The earliest programme for "Would You Believe It!" in my own collection is for December 27, 1948 for the Empire Theatre, Kilburn, when Collins presented Fredel ("Is he Man or is it a Wax Dummy?"); Elroy the armless artiste; Crotchet, the Mad Musician; Stuthard, "the Incredible Canadian"; Happy Hepcats Pat Shires and Norma Tylee; the Man with the Xylophone Skull; the Bespalys with their Unbreakable Doll; Lofty and Pippi, "the famous midget from Olympia, London"; impressionist George Meaton; and Mushie, the forest-bred lion which ate a steak from Ellen's forehead twice nightly. Mushie was presented by Jack Harvey.
In May 1949, the show was at the Metropolitan Theatre, Edgware Road, London, and then at the Palace variety theatre in Blackpool, where, in addition to Elroy, and Mushie the lion, attractions included Al Carthy and his Mechanical Man (this being the famous French performer Mac Ronay); comic Bob Andrews; Atlas (a Belgian giant whose real name was Fernand Bachelard) with midget Pippi; who combined for a "Battle of the Giants"; strong lady Joan Rhodes; Pelletier and Partner, with "the world's only dog dancing partner"; the Billy Rose performer Bobby 'Tables' Davis; John Vree and Co., a Dutch porter with a box from which emerged a contortionistic doll.
In its 17th year of touring, Collins presented in "Would You Believe It!", its 10th all new edition, Katja, the tallest woman in the world (eight feet four and a half inches in her nylons, and weighing 33 stone) and The World's Fattest Family (weighing in at half a ton); along with the Rolling Lacys' globe rolling act; Joe Stuthard, Canadian comic; Radiana, the 'machine that shaves a man with an ordinary razor'; Nemec and Violet's frog contortion phantasy; musical comics Devine and King; Hans Vogelbein's comedy brown bears; and a Fakir Show that included "The Living Fountain" (a man who could drink 30 glasses of water and spout plain and fancy fountains); "The Human Ostrich", who swallowed a lighted neon tube containing 10,000 volts; and "The Painless Wonder", who allowed flaming arrows to be shot at him and exploded a bomb on his chest! Darly's dogs act replaced theVogelbein bears at the Palace Theatre, Blackpool in September, 1954.

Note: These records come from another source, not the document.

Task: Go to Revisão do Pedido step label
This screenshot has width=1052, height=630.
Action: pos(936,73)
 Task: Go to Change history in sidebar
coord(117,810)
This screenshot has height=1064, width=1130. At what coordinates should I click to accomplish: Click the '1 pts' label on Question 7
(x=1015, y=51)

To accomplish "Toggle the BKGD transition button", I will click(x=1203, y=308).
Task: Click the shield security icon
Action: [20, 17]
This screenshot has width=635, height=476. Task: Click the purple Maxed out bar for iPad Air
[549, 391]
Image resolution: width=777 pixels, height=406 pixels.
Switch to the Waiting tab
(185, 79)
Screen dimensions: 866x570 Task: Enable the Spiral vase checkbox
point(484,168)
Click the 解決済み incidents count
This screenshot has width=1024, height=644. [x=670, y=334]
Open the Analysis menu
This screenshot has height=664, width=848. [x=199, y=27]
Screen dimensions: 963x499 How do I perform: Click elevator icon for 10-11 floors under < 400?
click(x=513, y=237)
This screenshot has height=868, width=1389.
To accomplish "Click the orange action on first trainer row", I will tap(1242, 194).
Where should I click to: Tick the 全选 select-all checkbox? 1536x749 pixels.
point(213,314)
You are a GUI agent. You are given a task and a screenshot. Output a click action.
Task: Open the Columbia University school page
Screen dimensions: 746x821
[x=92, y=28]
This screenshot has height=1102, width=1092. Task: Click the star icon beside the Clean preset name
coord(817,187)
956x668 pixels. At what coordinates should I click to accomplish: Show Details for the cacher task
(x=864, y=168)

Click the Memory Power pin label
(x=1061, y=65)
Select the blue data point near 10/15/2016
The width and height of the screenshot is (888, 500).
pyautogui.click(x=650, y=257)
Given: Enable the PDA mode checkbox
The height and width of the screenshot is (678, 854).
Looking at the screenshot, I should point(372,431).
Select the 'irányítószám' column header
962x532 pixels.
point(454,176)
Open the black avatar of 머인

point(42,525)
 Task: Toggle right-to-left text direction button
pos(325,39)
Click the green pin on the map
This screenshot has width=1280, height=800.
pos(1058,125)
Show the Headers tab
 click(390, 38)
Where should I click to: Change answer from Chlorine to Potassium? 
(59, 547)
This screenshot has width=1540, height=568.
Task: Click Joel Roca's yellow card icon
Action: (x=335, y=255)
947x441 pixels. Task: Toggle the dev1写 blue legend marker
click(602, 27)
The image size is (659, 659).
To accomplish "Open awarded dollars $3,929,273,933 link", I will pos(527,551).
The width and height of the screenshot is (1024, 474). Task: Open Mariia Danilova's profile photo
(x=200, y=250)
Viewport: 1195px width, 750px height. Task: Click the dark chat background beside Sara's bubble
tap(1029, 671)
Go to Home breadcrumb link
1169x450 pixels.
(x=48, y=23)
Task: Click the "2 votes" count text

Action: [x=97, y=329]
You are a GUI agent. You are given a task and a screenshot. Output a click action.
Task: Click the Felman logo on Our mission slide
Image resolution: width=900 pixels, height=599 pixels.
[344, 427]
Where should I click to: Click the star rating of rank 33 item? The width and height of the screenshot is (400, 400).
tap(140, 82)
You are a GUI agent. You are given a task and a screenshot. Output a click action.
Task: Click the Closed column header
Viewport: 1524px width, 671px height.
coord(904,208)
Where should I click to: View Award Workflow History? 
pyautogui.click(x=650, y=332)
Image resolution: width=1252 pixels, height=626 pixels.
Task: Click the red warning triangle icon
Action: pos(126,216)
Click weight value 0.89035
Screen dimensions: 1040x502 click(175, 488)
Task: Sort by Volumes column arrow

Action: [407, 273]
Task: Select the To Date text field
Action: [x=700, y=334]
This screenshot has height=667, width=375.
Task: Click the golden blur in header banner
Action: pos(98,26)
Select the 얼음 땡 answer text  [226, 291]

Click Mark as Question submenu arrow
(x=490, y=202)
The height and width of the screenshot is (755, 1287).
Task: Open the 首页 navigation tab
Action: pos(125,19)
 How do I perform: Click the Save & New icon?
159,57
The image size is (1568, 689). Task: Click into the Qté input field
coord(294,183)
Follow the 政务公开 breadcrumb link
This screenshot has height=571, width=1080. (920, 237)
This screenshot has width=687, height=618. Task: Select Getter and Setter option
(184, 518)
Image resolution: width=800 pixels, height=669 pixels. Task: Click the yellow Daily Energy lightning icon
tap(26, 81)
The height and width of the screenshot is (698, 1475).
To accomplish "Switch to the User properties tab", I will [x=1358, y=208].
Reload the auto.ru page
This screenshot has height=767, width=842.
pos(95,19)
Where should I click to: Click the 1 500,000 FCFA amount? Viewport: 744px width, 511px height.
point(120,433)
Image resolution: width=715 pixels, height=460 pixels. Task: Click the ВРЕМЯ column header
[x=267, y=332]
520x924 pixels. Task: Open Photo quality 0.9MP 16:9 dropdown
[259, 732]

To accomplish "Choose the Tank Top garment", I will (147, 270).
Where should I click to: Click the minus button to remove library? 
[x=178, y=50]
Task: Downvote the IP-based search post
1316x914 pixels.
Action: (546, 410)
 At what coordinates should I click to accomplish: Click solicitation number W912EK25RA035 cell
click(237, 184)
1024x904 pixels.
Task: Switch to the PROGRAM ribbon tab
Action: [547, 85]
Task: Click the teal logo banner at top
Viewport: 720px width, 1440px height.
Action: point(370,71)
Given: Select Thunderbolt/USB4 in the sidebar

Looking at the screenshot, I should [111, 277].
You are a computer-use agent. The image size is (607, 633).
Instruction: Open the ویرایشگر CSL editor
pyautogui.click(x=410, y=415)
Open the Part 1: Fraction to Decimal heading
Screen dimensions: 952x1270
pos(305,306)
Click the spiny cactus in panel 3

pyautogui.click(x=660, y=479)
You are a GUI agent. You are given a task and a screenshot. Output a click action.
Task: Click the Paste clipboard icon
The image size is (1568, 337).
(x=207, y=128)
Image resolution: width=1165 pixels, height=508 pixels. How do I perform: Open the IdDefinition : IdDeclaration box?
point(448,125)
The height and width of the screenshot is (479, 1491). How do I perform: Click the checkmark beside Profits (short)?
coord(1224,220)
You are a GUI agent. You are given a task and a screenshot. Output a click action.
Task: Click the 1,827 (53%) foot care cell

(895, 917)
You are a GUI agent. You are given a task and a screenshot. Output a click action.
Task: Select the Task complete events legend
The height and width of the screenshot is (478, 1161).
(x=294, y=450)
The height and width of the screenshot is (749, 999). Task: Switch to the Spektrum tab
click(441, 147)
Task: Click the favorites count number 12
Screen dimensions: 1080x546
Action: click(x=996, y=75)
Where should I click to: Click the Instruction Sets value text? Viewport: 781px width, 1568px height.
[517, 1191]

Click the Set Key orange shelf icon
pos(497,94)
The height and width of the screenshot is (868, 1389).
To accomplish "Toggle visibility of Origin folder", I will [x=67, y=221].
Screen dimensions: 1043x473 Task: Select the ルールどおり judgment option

I know nothing about the below image, other than this "Turk" works by the same principle as "Radiana" i.e. hidden person but actual person's hands substituted during the performance.
*Update Jan 2011 – Image is of Chantal Chaude de Silans, European Female Chess Champion, who was defeated by the faux automaton in 1953.
See other early Humanoid Robots here.
Radiana was sadly scrapped but we do have most of the publicity & photos that survived from Aunt Helen & John Popjie.
What ever became of Radiana? Was she scrapped? Is she sitting in a museum somewhere or perhaps a basement? I’d really like to know, with evidence to back it up, for a story I’m writing.